### PROBLEM TO SOLVE
Return every line from the one with "Given: Click the graph panel wrench icon" through the one with "This screenshot has width=640, height=419.", inclusive, exactly as it appears below.
DATA FOR THIS TASK START
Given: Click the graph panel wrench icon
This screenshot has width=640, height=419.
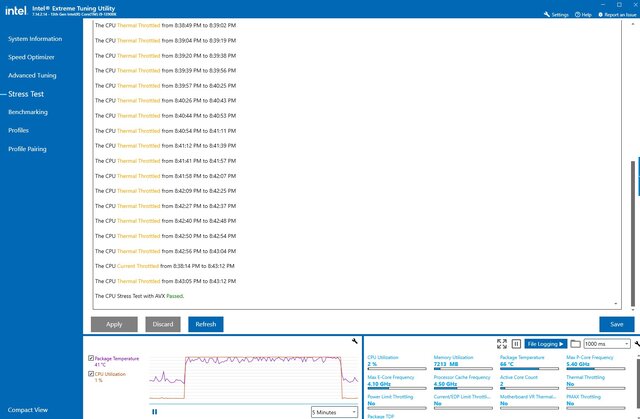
DATA FOR THIS TASK END
DATA FOR THIS TASK START
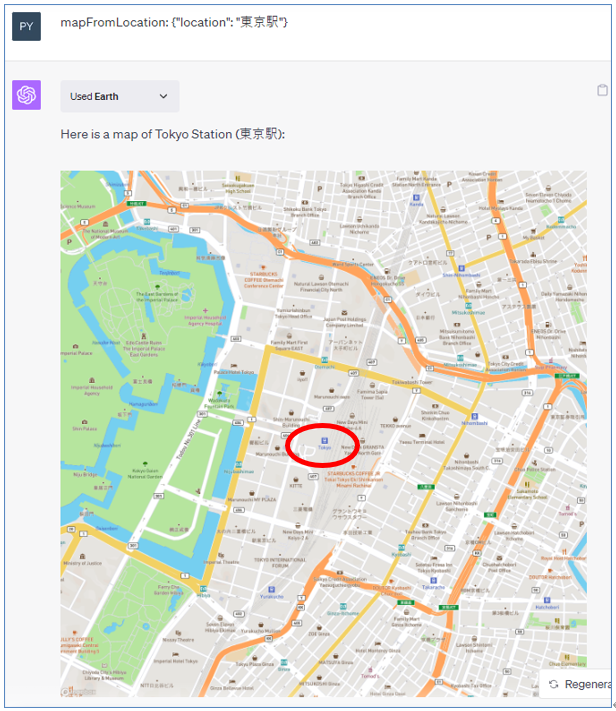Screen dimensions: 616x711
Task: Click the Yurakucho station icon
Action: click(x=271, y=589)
DATA FOR THIS TASK END
### RESPONSE
Given: Click the graph panel wrench icon
This screenshot has width=640, height=419.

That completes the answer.